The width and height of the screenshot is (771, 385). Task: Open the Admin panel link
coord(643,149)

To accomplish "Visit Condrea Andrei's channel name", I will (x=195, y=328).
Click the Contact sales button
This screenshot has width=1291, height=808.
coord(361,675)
===============
**Problem description**
Please reproduce each line above exactly as written.

**Reply to the exercise**
The width and height of the screenshot is (771, 385). Task: Open the Admin panel link
coord(643,149)

To accomplish "Visit Condrea Andrei's channel name", I will (x=195, y=328).
Click the Contact sales button
This screenshot has width=1291, height=808.
coord(361,675)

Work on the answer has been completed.